Contemporary prognostic models for primary MDS are useful but in need of further refinement, especially in light of new molecular information. The current study considers the additional prognostic role, in primary MDS, of easily accessible surrogates for host immunity. There are indeed several reports in this regard, including our previously published studies where we demonstrated an independent prognostic effect for lower ALC in both del (5q) and non-del (5q) primary MDS.8, 14 In the current study, we have included a much larger number of patients and also expanded our observations by including the role of monocytopenia and LMR. We show that lower ALC and AMC at the time of diagnosis clustered with adverse disease features and significantly correlated with markers for inferior outcome. We were therefore not surprised by the weaker magnitude of prognostic significance in the context of prognostic models that account for other adverse features in MDS.

The exact mechanism by which the immune system may impact prognosis in MDS is not well understood. Some studies have suggested that alterations in the dynamics and functions of T-regulatory cells could be a parameter determining disease progression and bone marrow failure in early MDS; the findings from some of these studies have suggested that the defect in T-regulatory cells in low-risk MDS favors the selection of dysplastic clones, while in high-risk group increasing number of T-regulatory cells might promote leukemic transformation.7, 19, 20 Regardless, our observations might provide some explanation for the therapeutic benefit of immunomodulatory agents in low-risk MDS but prospective studies are needed to examine the effect of such therapy on ALC, AMC and LMR. It is underscored, however, that some of the immunomodulatory agents might also possess direct cytotoxic activity while their effect on host immunity might be indirect.21

At the minimum, the findings from the current study warrant prospective monitoring of ALC and AMC during MDS clinical trials in order to determine their value as prognostic biomarkers and in providing insight into mechanism of drug action.
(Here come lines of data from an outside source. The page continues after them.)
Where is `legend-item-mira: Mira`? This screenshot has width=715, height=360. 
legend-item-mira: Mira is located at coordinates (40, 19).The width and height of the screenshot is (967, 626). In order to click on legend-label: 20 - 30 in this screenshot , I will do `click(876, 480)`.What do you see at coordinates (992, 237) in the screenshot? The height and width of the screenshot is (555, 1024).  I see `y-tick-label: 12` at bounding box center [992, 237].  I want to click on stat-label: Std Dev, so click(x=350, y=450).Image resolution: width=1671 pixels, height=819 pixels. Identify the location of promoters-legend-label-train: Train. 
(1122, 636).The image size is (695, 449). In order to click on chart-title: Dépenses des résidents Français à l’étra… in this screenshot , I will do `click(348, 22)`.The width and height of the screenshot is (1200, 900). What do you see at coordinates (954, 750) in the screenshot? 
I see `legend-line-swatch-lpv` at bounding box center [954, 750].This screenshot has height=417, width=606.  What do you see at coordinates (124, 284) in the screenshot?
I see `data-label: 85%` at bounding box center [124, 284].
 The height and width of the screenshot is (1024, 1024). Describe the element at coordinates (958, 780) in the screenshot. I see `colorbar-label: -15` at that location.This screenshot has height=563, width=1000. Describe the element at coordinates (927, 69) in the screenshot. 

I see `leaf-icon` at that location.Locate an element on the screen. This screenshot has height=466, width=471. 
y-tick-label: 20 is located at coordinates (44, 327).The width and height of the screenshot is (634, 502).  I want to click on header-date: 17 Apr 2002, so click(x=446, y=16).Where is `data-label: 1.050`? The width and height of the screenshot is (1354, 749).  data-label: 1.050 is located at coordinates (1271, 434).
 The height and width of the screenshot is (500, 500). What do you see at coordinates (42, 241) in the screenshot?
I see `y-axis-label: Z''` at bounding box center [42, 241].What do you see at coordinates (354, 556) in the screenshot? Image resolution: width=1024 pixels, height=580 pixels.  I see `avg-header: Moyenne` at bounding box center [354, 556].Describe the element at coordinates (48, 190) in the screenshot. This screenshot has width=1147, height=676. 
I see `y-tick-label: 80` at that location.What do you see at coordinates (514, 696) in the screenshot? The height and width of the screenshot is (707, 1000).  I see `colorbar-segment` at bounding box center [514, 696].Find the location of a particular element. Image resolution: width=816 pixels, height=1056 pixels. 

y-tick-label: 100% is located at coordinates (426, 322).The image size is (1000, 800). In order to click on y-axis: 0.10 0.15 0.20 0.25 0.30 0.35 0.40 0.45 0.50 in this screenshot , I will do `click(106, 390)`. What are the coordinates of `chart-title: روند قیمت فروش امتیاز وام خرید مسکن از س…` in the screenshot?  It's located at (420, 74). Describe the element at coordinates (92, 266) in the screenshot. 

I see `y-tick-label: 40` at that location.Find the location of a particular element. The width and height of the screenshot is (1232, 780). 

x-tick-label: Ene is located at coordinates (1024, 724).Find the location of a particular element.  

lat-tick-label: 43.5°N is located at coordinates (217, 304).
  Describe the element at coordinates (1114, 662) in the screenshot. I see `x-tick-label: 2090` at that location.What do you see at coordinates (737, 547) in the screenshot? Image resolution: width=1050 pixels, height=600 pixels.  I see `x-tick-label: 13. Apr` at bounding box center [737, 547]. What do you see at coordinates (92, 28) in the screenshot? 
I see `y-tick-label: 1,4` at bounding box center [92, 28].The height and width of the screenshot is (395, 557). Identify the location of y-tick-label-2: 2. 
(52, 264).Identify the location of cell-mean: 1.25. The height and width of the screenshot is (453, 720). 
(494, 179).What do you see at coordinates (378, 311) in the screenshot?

It is possible that prognostic relevance of ALC is more or less pronounced depending on which specific lymphocyte subsets are studied and this too needs to be examined in future studies. Finally, it is important to recognize the limiting effect of multiple confounders, such as concurrent infections and use of drugs including corticosteroids, in the accurate assessment of both ALC and AMC.

Footnotes

The authors declare no conflict of interest.